**EXERCISE:** Lay out the listing from the line containing "Where should I" through the line containing "[x=326, y=974]" as a two-column CSV headed input and output. Give one row per item, with its text and its answer each in a single quoted field, line breaks replaced by spaces, and the pictures left out.

**THE INPUT:**
## Begin

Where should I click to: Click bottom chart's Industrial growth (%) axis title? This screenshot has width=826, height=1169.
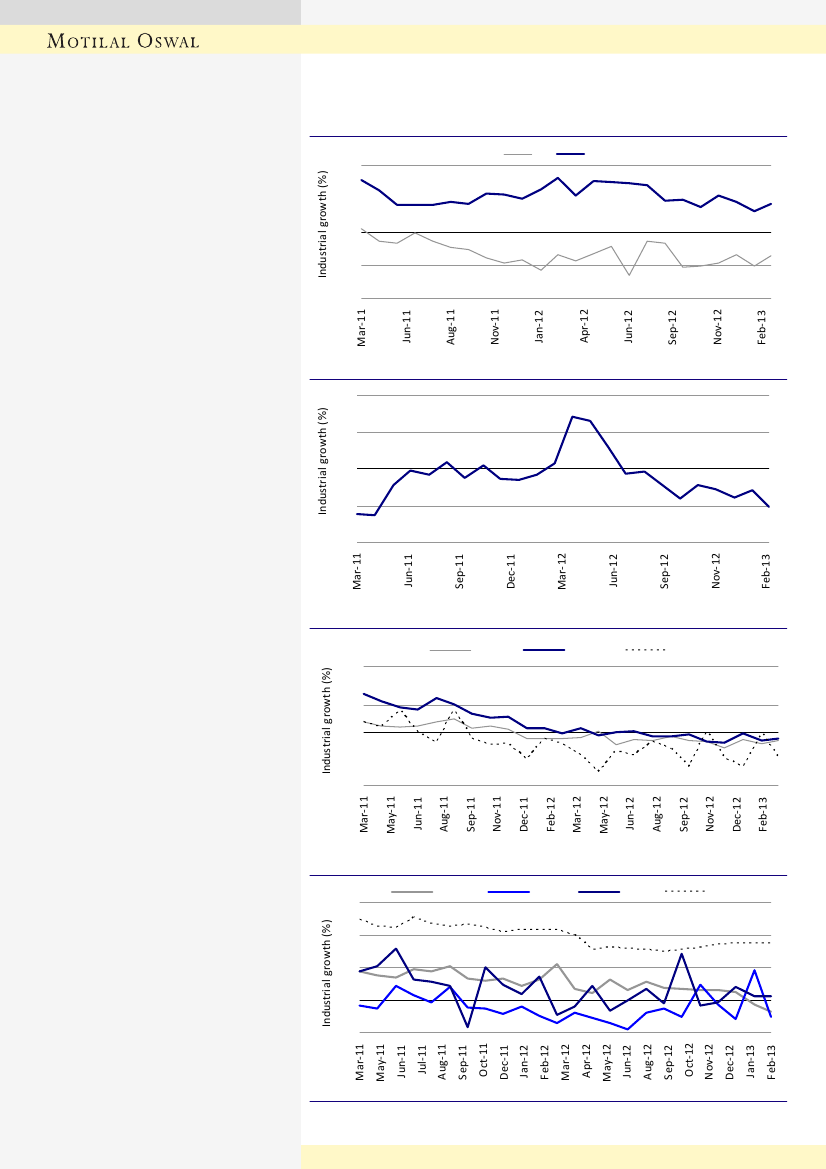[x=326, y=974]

## End
## Begin

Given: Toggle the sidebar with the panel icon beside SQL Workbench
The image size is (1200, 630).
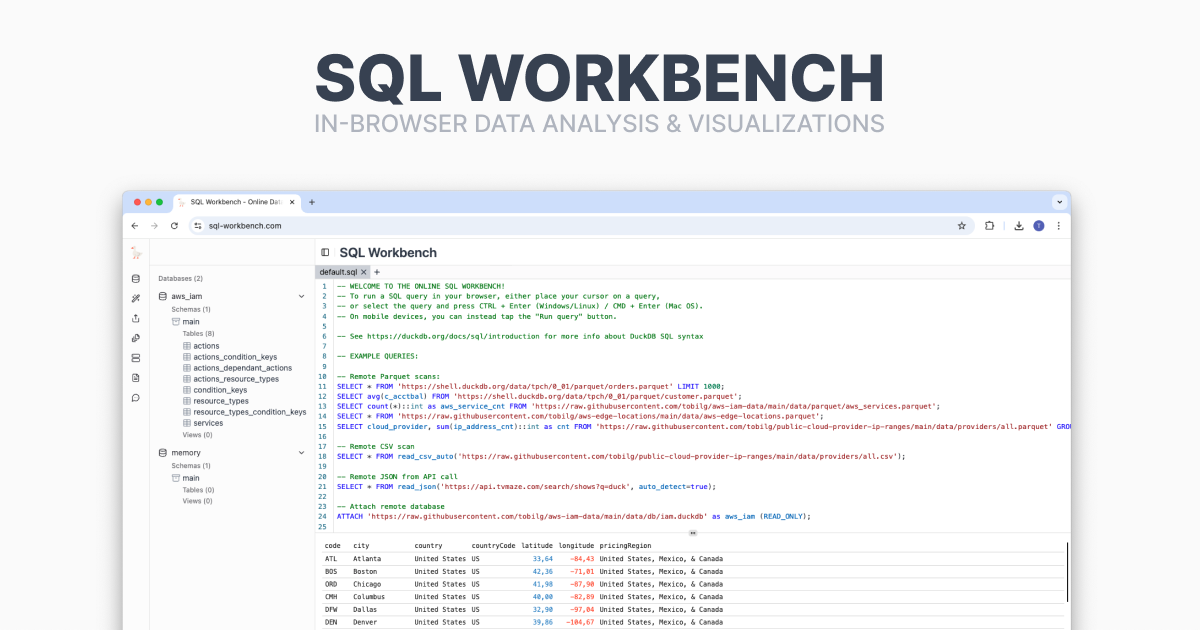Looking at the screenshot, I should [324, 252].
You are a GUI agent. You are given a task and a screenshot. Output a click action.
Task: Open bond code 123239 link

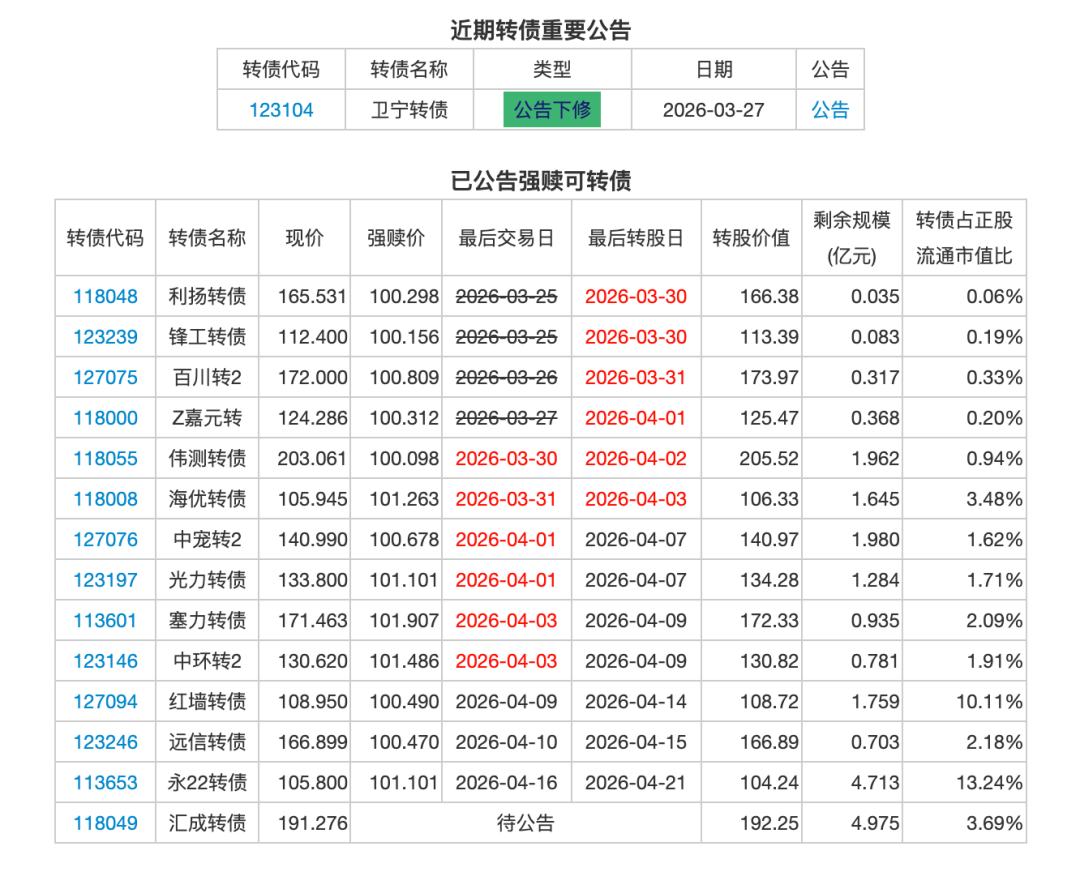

## End

**SOLUTION TO THIS EXERCISE:**
input,output
"Where should I click to: Click bottom chart's Industrial growth (%) axis title? This screenshot has width=826, height=1169.","[x=326, y=974]"